Exercise. Produce exactly the lines starting at the one containing "You are a computer-use" and ending at the last line of the material, with nothing added.

Information.

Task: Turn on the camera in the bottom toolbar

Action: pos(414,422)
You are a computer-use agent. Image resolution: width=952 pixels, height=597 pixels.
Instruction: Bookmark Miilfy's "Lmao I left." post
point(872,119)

Result.
You are a computer-use agent. Image resolution: width=952 pixels, height=597 pixels.
Instruction: Bookmark Miilfy's "Lmao I left." post
point(872,119)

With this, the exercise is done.